Sexuality and the Politics of Un-truth: Revisiting the Foucauldian Approach in Studying sexuality in Iran

Key information

Date
Time
5:00 PM to 6:30 PM
Venue
Russell Square: College Buildings
Room
Kamran Djam Lecture Theatre (DLT)

About this event

THIS EVENT HAS BEEN CANCELLED

CANCELLED

Dr Mehran Rezaei

Sexuality studies in field of Iran has influenced almost always by social constructivism especially in terms of Foucauldian methodology. Given that this theory based on western history and its particular politics of truth, as it explain by Foucault, the significant question is that how could we apply this theoretical framework, provided  the similar politics of truth is not applicable in the context of Iran. A simple glance at religious doctrines and Iranian sexual relations shows that there is no the same dealing with sexuality and truth in Iran, if anything there has been an opposite politics in talking about body and desire. So far as truth-telling has a leading role in constructing modern sexuality in European countries, NOT talking publically about body and desire has been a common maxim encouraged strongly by Islamic moral codes, juridical system, sexual language, social relations, and the official political system in Iran.

But this unwillingness to produce a knowledge about truth of sex, which we call here a politics of un-truth, restricted to new forms of visibility. There is some sources to incite to visibility, thanks to modernisation processes, both from civil and political society in different ways. Islamic Republic is following a biopolitics which demands new forms of visibility, when it comes to deploy modern technology to manage population growth. At the same time the civil society, in turn, resists against mandatory invisibility. Both of them restricted to the politics of untruth and are doing simultaneously a complicated play within it. I will study this complexity by focusing on the case of "Stealthy Freedom of Women in Iran"; campaign/platform which incites women to show their  stealthily practice of visibility.

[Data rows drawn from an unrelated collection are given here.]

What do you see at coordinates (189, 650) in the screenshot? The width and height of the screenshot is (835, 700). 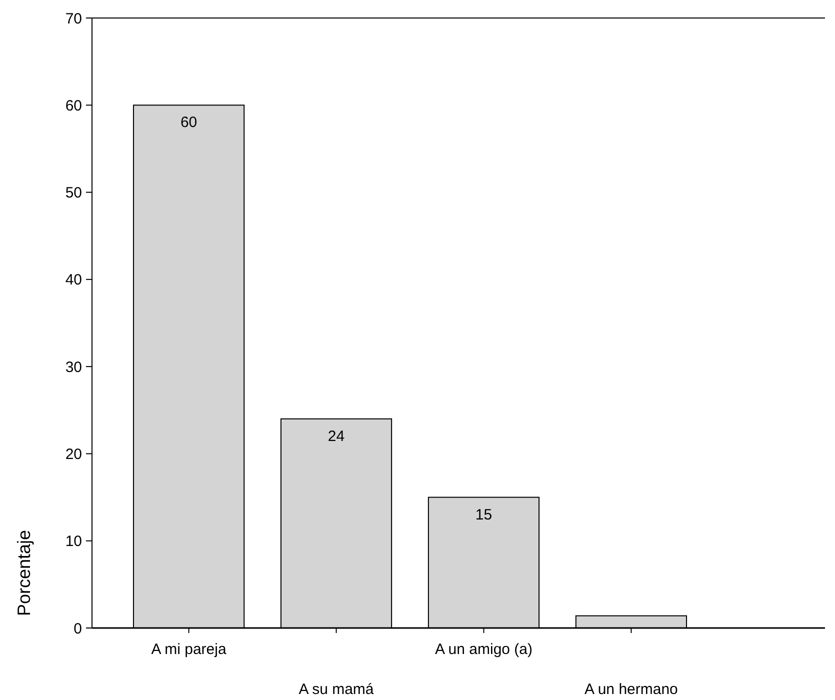 I see `x-tick-label: A mi pareja` at bounding box center [189, 650].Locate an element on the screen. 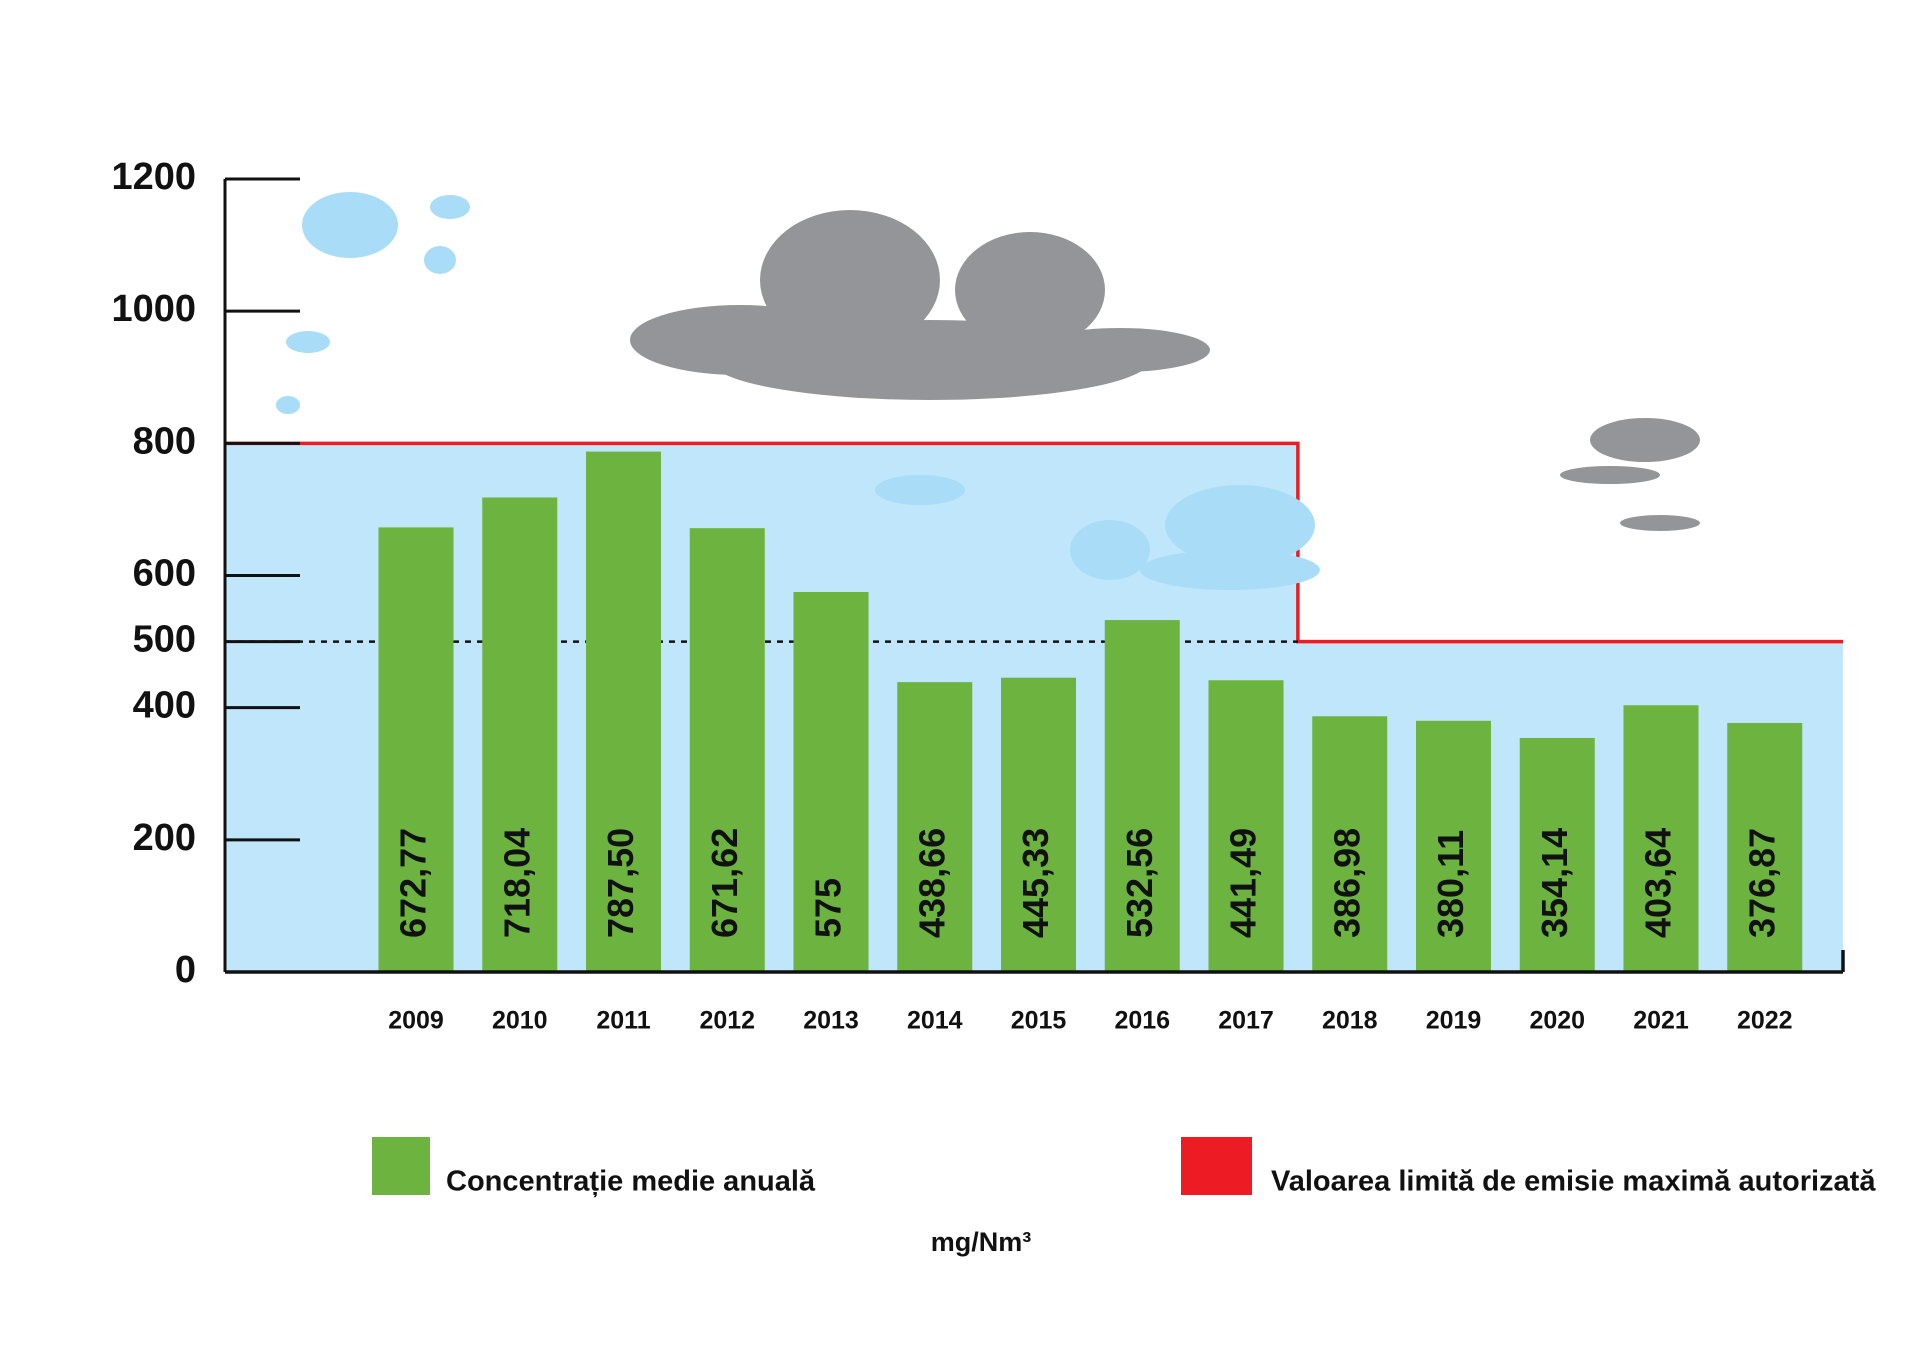  bar-value-label: 380,11 is located at coordinates (1450, 884).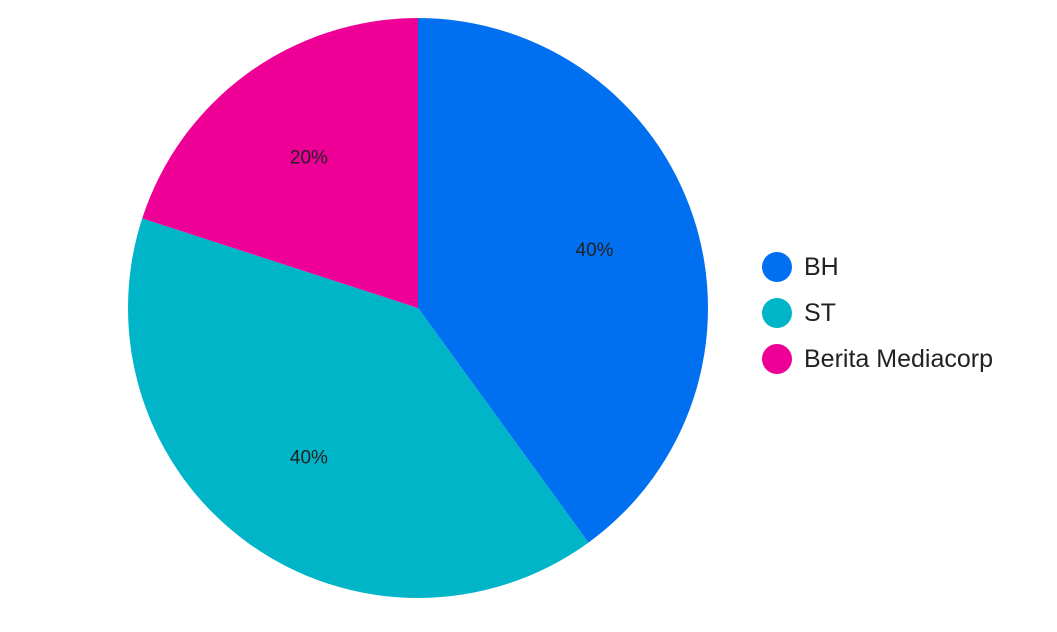 The image size is (1057, 632). Describe the element at coordinates (777, 313) in the screenshot. I see `legend-swatch-st` at that location.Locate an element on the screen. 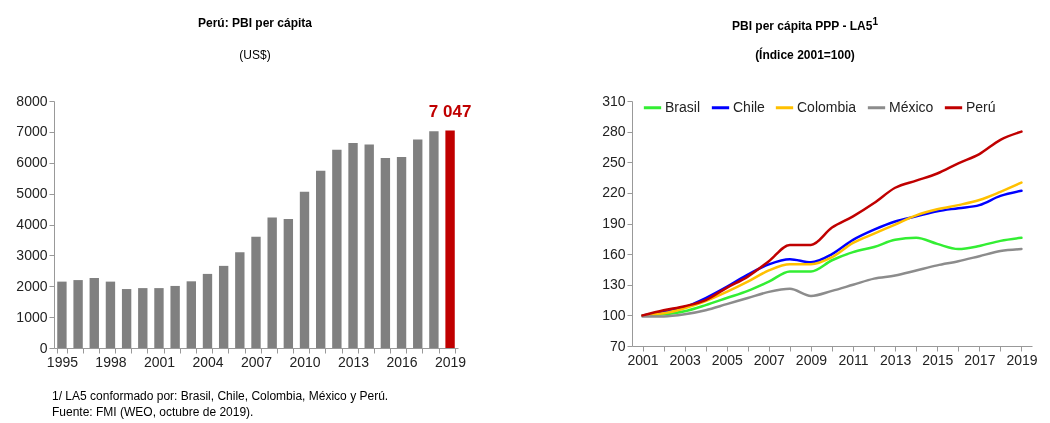  x-tick-label: 2017 is located at coordinates (980, 360).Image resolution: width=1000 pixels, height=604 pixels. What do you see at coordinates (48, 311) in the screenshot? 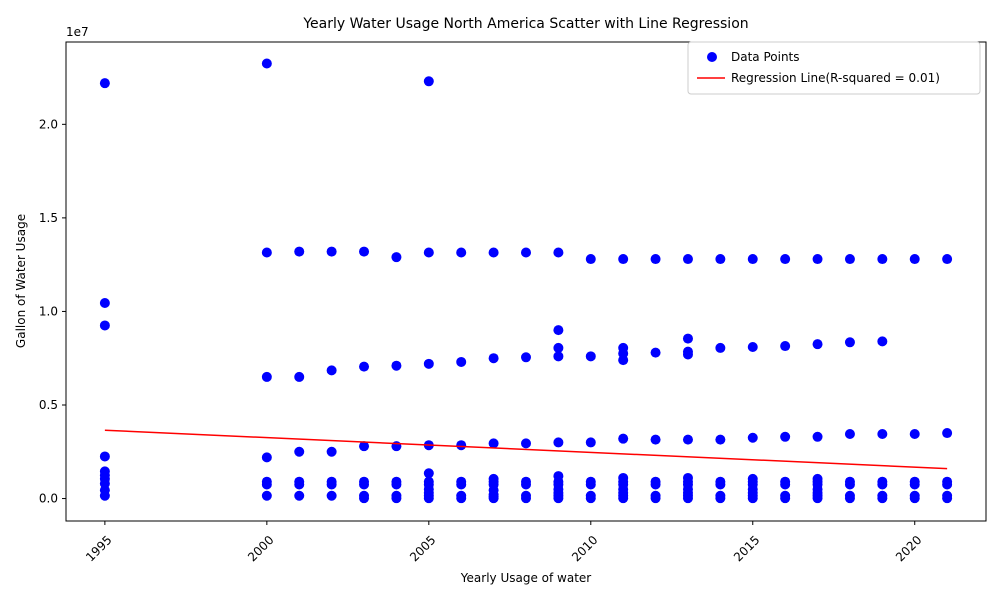
I see `y-tick-label: 1.0` at bounding box center [48, 311].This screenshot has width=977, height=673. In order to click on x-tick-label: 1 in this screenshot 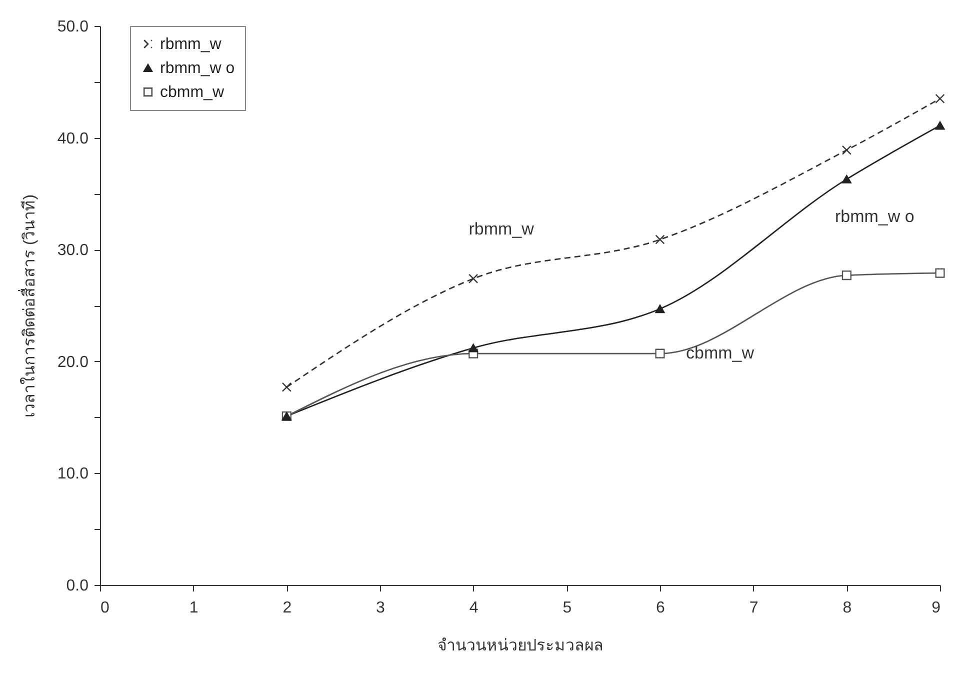, I will do `click(194, 608)`.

The hybrid sexual politics in Iran constructed between such 'will' to invisibility and visibility; the quality which is usually ignored in sexuality studies in Iran or not enough explained in regard to the local politics of truth. After clarifying the characteristic of hybrid sexual politics in Iran I apply it as a critical lens to review the current related literature. In Concluding remarks I will also look at my project (Politics of Sexuality in Post-Revolutionary Iran) which this study is a first part and a theoretical basis for it.

Biography:

My name is Mehran Rezaei. My Ph.D was in Philosophy at Shahid Beheshti University in Iran. My research studies focused more on Intellectual studies in field of Iran. I was involved in sexuality rights movement in Iran since 2006. My articles in Persian has been released in Radio Zamaneh website and Sexuality Studies Group website which I have contributed to found it since 2011. I have awarded IIE (International Institute for Education) in 2013. Since April 2014 I am working on a project for Politics of Sexuality in Post-Revolutionary Iran as a visiting researcher in SOAS for one year.